Le motivazioni che avvicinano al gioco
L’approccio mentale e le aspettative con cui ci si avvicina al gioco hanno un impatto enorme sul comportamento e quindi sul livello di rischio a cui ci si espone. Giocare per avere “un’entrata fissa” o per rincorrere le perdite pregresse (chasing losses) mediante nuove puntate impulsive realizzate nel tentativo di recuperare il denaro perso in precedenza è potenzialmente problematico e rischia di intaccare fortemente il modo in cui si vive il gioco stesso:
- ogni perdita è una battuta d’arresto da recuperare
- ogni vincita un segnale da inseguire
Se invece il gioco viene affrontato con il giusto approccio fin dall’inizio, ci sarà maggiore consapevolezza sul fatto che il gioco comporta sempre un costo e nessuna strategia abbatte il rischio di perdere, mentre una vincita diviene un piacevole imprevisto.

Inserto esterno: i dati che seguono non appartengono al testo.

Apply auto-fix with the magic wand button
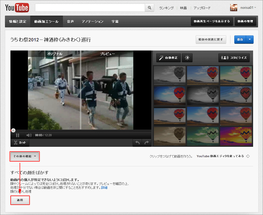 168,58
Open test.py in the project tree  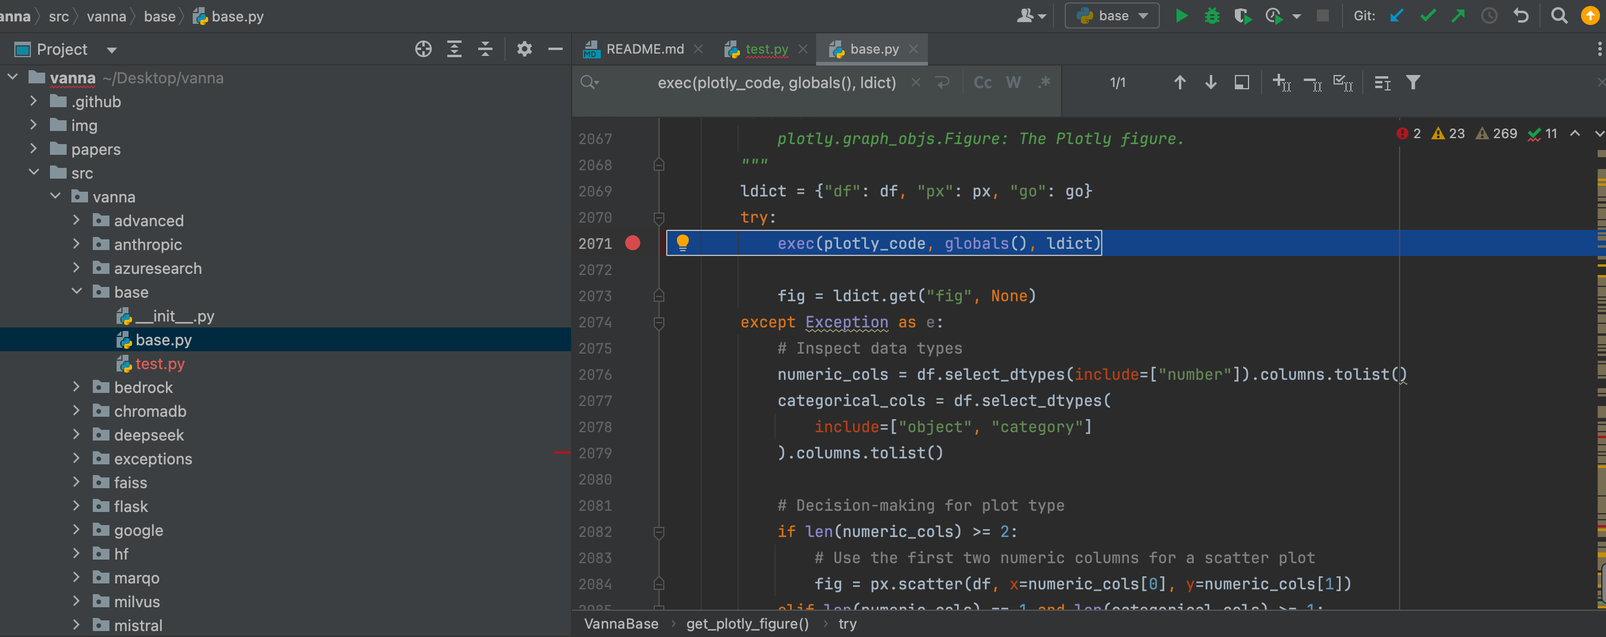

Gli strumenti a disposizione per giocare responsabilmente
Per rendere il gioco un’attività realmente sostenibile vengono messi a disposizione diversi meccanismi di tutela. Tra questi rientrano quindi i limitatori di:
- spesa
- tempo
- deposito
Tuttavia, esistono anche iniziative promosse da alcuni operatori per sensibilizzare sui rischi del gioco e divulgare i servizi di assistenza dedicati alle persone che manifestano difficoltà nel controllare il proprio comportamento. Di seguito vogliamo ricordare le buone pratiche per vivere il gioco con l’approccio giusto.
La best practice per un gioco responsabile
Tra i comportamenti che aiutano a mettere in pratica l’approccio responsabile al gioco vi sono:
- impostare un limite di deposito coerente con il proprio budget mensile prima avviare la sessione di gioco;
- affidarsi ai promemoria di tempo trascorso invece che alla propria percezione soggettiva;
- evitare di inseguire le perdite aumentando le puntate per recuperare;
- concedersi delle pause regolari, anche quando il gioco sembra procedere bene.
Il Gioco Responsabile rappresenta non soltanto un insieme di regole, ma un modello culturale che promuove una fruizione consapevole del gioco, valorizzando la prevenzione, l’informazione e la protezione della salute individuale e collettiva.